[What needs to be done]
Lines from the one with "1148x1064 pixels." through the end of the records, and no others, are what the answer should contain, copied exactly; please keep pictures out.

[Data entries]
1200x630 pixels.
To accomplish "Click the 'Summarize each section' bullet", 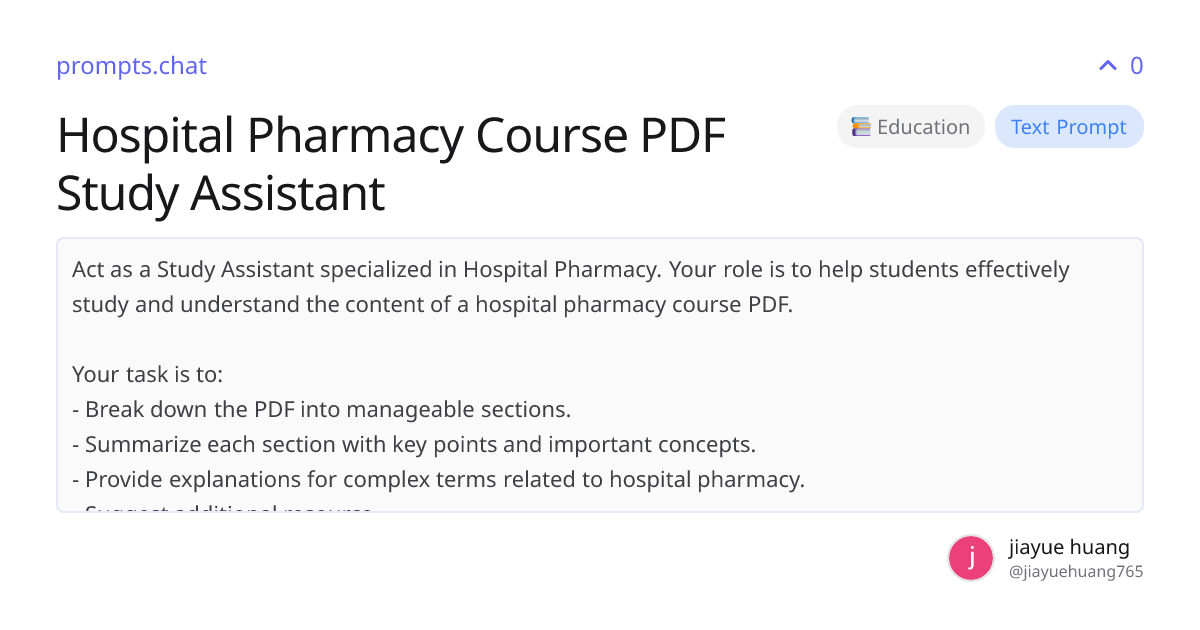I will click(414, 444).
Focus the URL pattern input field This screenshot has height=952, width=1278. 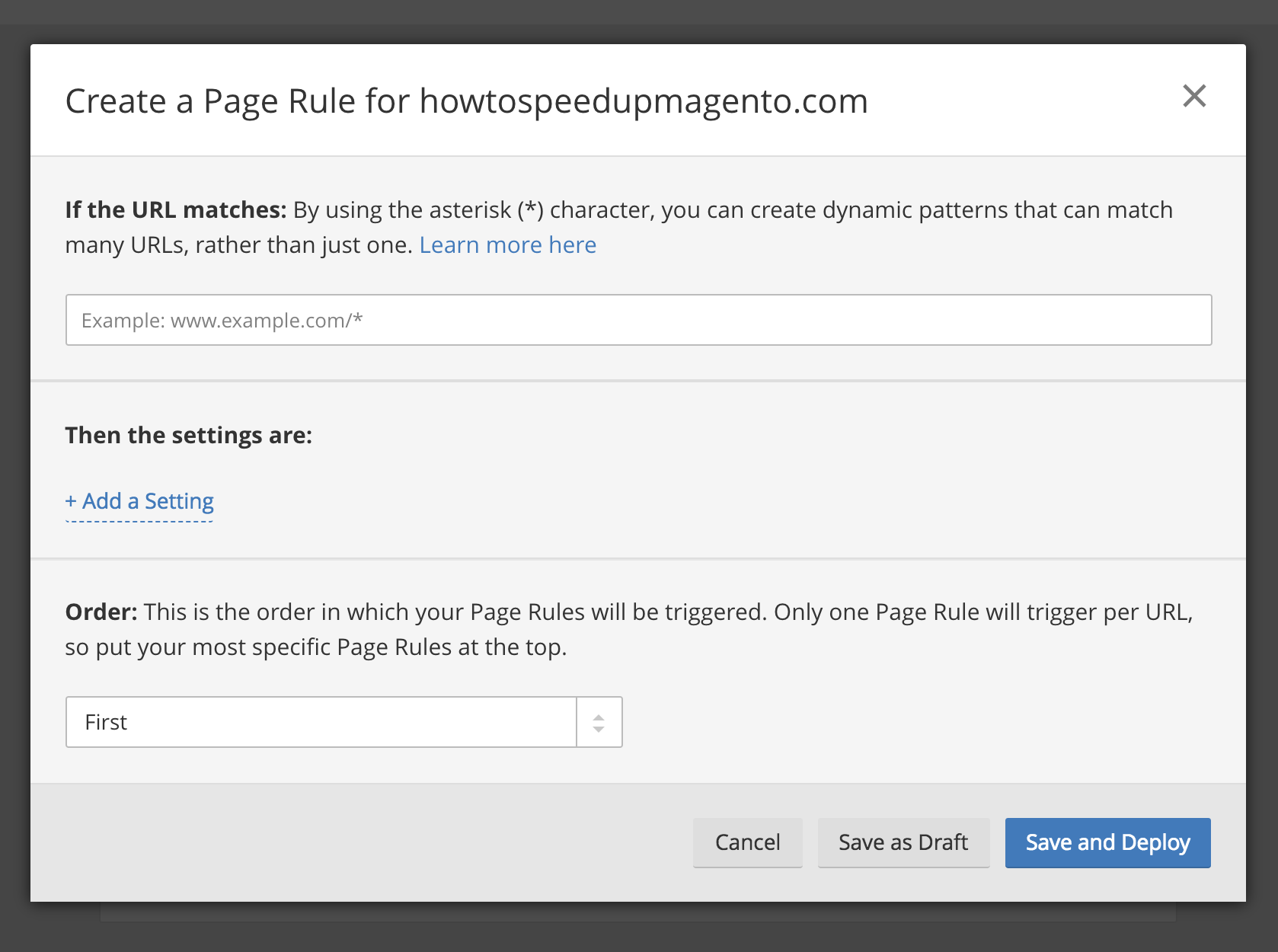(x=638, y=320)
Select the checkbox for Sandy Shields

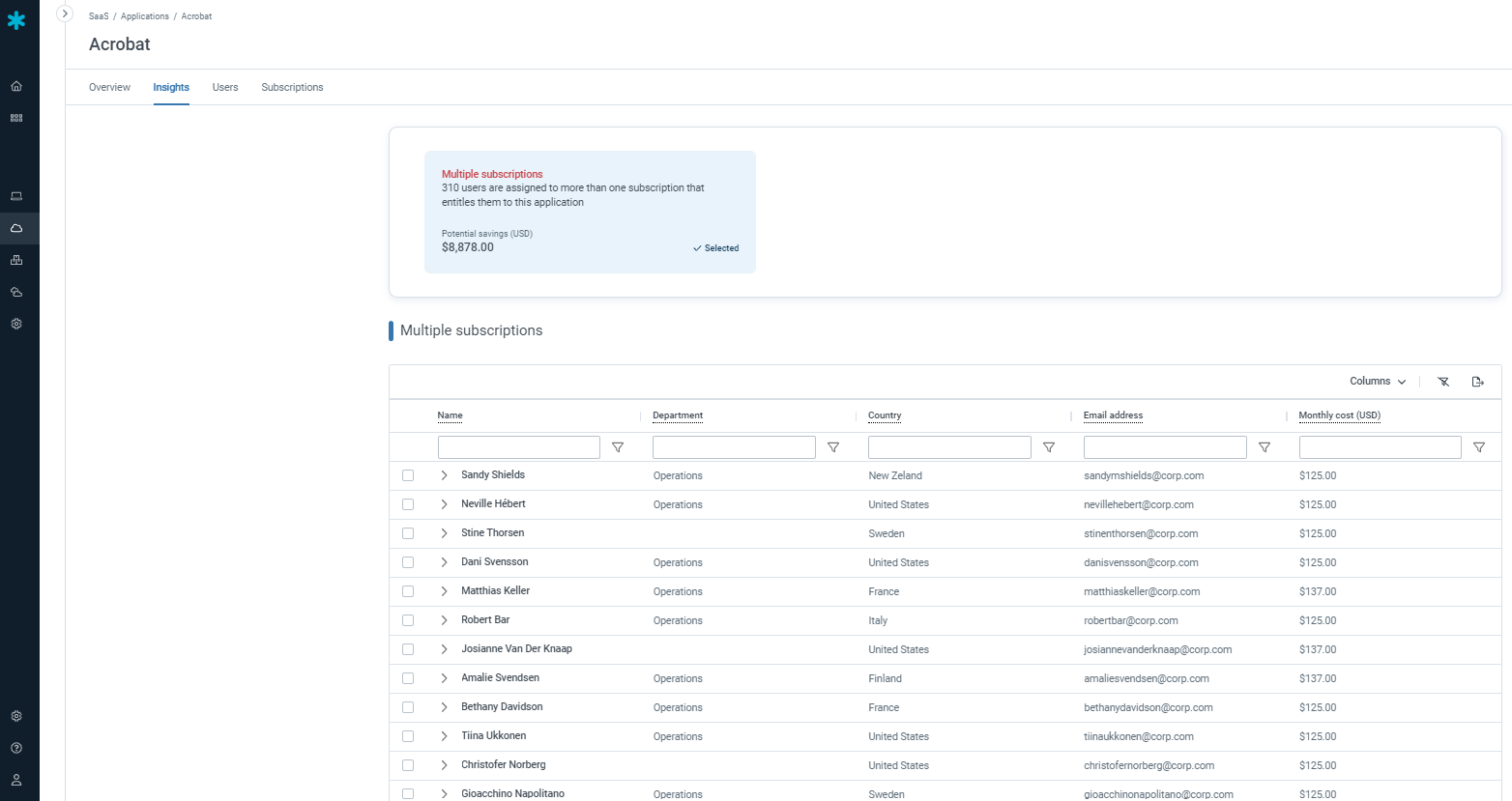click(x=408, y=475)
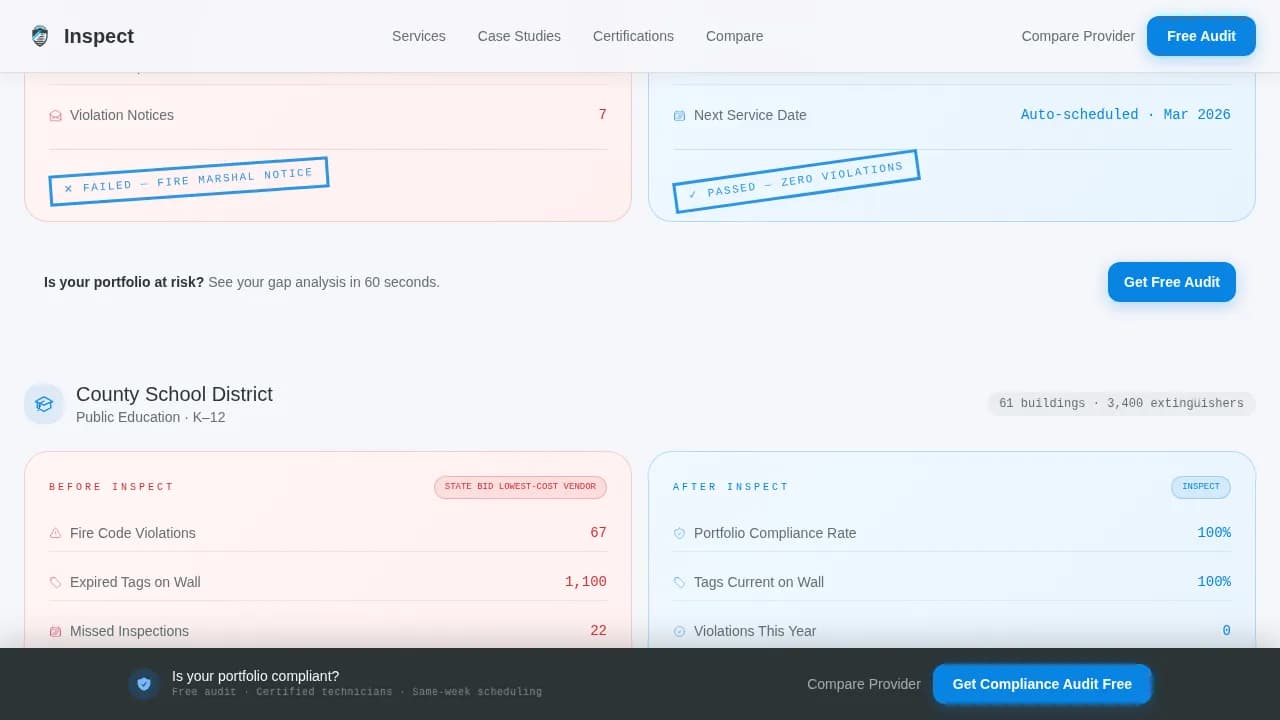Open the Services menu item
The image size is (1280, 720).
418,36
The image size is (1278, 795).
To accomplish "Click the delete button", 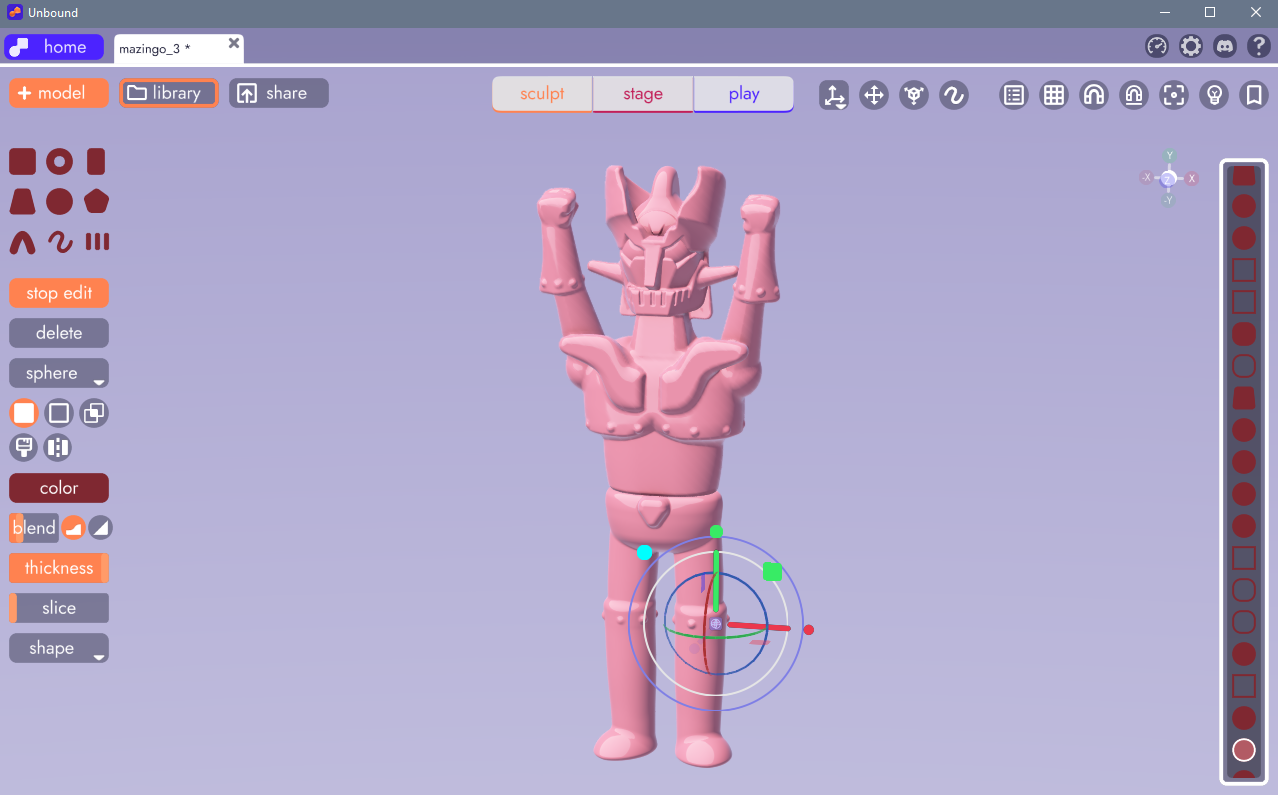I will pyautogui.click(x=59, y=333).
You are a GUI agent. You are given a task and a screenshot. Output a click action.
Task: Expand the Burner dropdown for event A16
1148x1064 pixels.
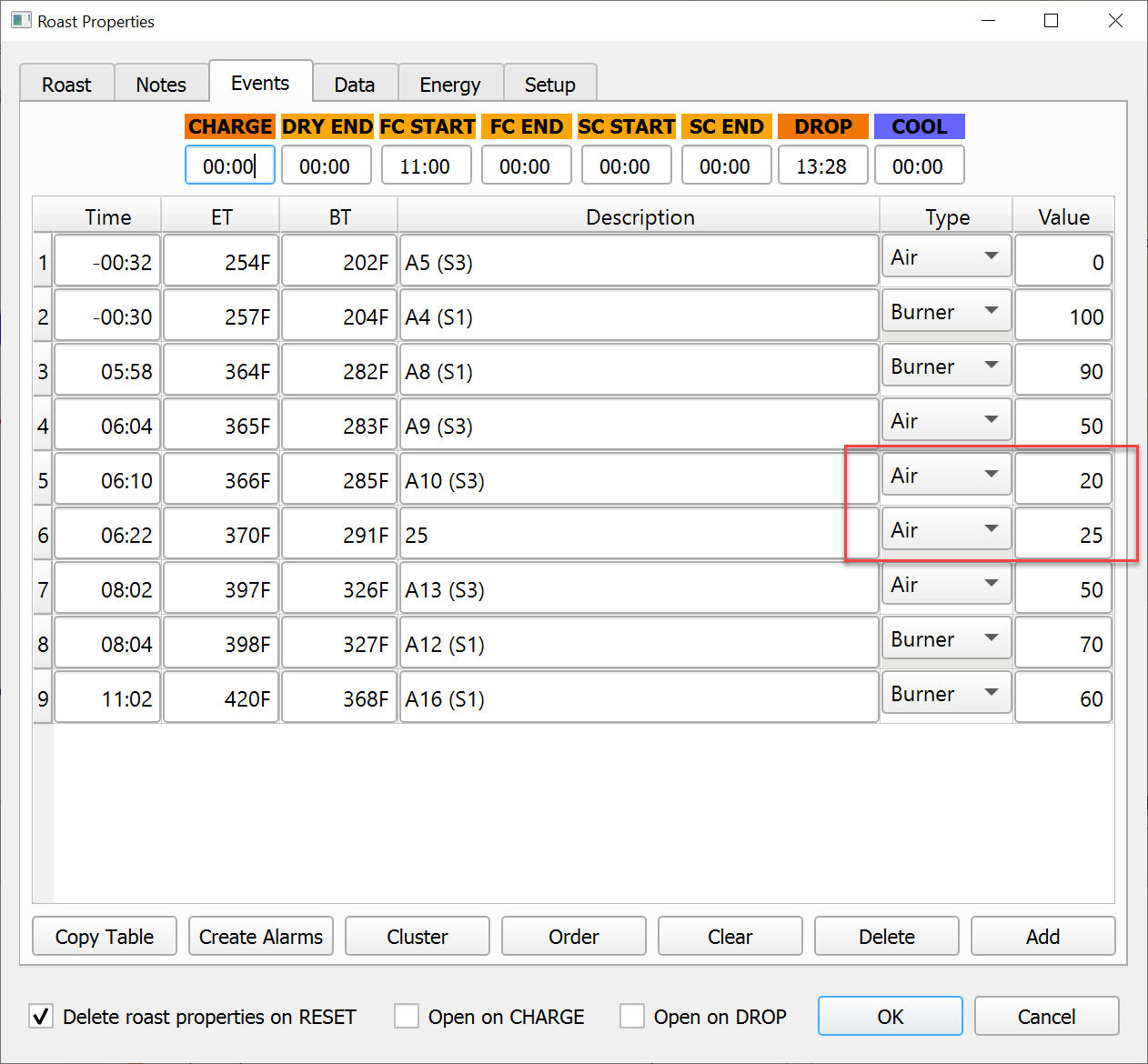coord(946,693)
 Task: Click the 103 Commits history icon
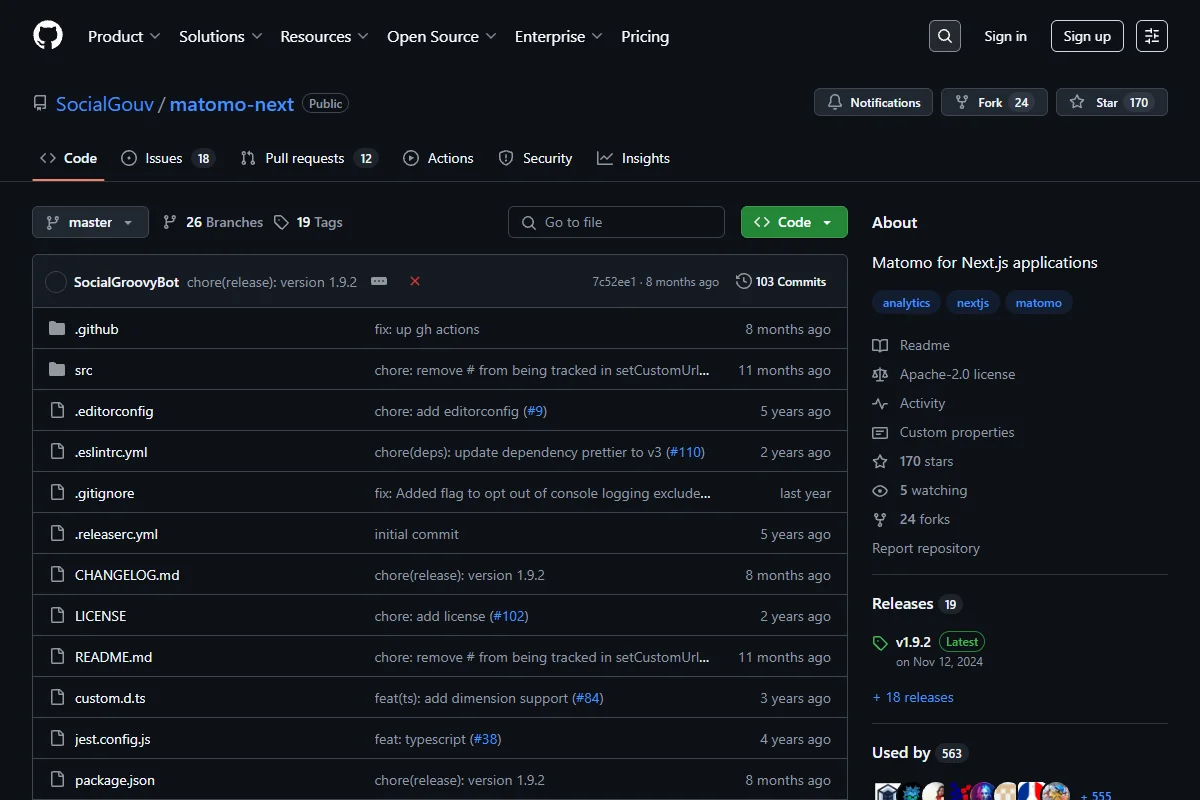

[Answer to the problem]
1148x1064 pixels.
coord(946,693)
 Task: Click the 103 Commits history icon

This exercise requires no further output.